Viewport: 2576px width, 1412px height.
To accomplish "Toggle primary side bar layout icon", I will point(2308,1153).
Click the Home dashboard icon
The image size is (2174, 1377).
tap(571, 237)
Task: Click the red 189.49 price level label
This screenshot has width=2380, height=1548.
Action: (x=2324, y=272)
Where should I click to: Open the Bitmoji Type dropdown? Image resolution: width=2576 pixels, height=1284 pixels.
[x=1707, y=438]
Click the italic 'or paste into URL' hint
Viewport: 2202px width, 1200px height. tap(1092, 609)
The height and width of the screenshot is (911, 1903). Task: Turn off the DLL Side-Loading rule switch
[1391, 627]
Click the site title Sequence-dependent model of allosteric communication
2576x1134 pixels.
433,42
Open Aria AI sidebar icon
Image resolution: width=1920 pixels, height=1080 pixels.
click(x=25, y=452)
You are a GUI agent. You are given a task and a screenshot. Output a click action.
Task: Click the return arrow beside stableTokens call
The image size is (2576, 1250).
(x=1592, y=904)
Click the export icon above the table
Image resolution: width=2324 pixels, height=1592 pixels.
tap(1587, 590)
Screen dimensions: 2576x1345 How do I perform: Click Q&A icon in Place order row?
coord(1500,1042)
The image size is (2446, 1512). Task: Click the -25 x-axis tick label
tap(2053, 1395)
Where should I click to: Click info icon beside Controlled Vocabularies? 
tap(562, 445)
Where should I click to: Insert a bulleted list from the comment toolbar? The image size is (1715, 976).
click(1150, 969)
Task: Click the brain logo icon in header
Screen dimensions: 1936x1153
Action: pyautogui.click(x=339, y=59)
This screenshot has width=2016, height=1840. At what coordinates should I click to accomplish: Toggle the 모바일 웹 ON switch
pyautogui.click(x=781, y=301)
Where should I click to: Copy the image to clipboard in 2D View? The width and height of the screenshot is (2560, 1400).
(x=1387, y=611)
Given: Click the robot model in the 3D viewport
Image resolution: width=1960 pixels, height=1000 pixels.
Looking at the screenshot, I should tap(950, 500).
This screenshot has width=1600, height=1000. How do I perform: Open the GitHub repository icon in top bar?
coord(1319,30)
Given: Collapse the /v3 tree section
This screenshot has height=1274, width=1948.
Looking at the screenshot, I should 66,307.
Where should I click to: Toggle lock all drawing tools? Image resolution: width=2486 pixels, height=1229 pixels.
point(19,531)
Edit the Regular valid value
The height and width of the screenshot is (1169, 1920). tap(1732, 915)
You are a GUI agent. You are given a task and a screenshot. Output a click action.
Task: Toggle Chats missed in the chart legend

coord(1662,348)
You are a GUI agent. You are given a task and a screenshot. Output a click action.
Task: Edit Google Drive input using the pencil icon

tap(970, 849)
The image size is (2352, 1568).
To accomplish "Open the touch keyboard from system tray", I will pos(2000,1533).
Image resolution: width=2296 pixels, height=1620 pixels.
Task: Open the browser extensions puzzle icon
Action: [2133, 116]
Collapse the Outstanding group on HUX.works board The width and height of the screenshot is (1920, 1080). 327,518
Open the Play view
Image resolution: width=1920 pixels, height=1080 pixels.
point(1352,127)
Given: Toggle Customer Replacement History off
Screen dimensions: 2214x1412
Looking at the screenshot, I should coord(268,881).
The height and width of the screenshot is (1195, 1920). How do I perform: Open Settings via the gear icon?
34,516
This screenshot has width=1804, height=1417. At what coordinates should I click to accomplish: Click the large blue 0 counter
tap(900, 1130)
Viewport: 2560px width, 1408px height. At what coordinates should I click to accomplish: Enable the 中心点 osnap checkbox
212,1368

··········

- What you should do
What are the lines from the one with "This screenshot has width=1804, height=1417." through the end of the records above? Set them down exactly, both ends included, and nothing else.

- Written solution
This screenshot has width=1804, height=1417. At what coordinates should I click to accomplish: Click the large blue 0 counter
tap(900, 1130)
Viewport: 2560px width, 1408px height. At what coordinates should I click to accomplish: Enable the 中心点 osnap checkbox
212,1368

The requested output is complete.